*Description of the task*.
In the mailing-list message on reference cycle collection, which container types are listed?

[Python-Dev] Re: [Patches] Reference cycle collection for Python
Tim Peters
tim_one@email.msn.com
Wed, 1 Mar 2000 06:26:21 -0500
Very briefly:
[Guido]
> ...
> Today, Eric proposed to do away with Neil's hash table altogether --
> as long as we're wasting memory, we might as well add 3 fields to each
> container object rather than allocating the same amount in a separate
> hash table. Eric expects that this will run faster, although this
> obviously needs to be tried.
No, it doesn't <wink>: it will run faster.
> Container types are: dict, list, tuple, class, instance; plus
> potentially user-defined container types such as kjbuckets. I
> have a feeling that function objects should also be considered
> container types, because of the cycle involving globals.
Note that the list-migrating steps you sketch later are basically the same
as (but hairier than) the ones JimF and I worked out for M&S-on-RC a few
years ago, right down to using appending to effect a breadth-first traversal
without requiring recursion -- except M&S doesn't have to bother accounting
for sources of refcounts. Since *this* scheme does more work per item per
scan, to be as fast in the end it has to touch less stuff than M&S. But the
more kinds of types you track, the more stuff this scheme will have to
chase.

*Record list*.

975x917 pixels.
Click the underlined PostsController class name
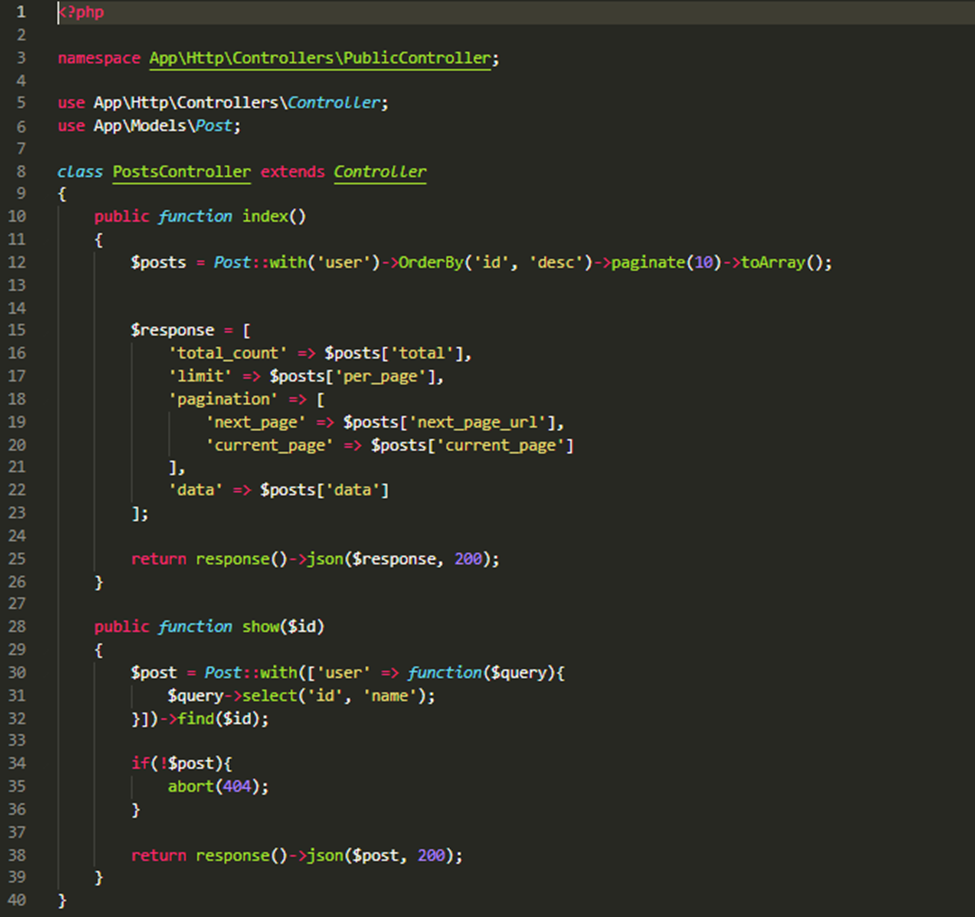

...

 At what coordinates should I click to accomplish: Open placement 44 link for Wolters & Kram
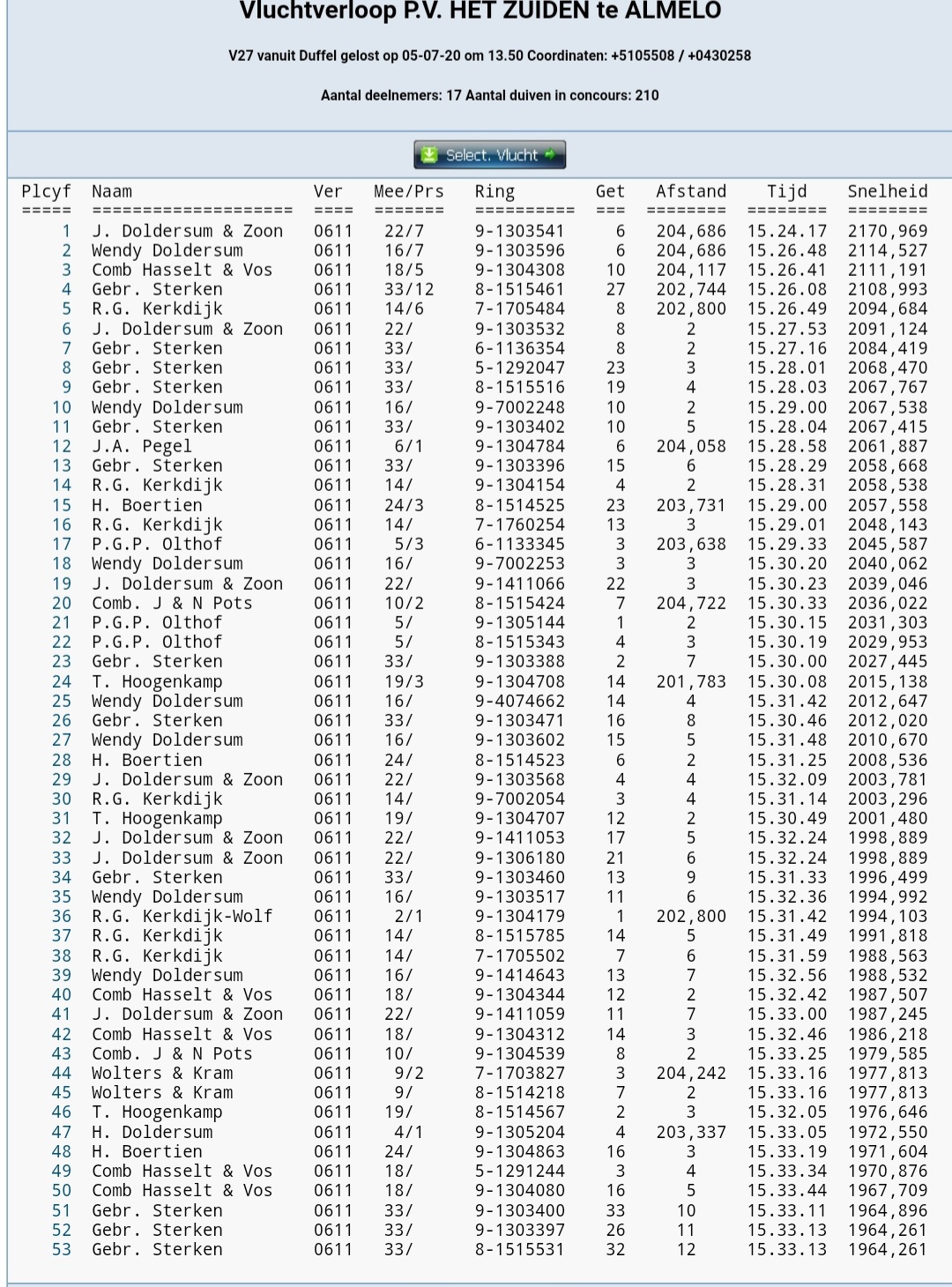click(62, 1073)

*Answer to the task*.
Dict, list, tuple, class, and instance, plus potentially user-defined container types such as kjbuckets.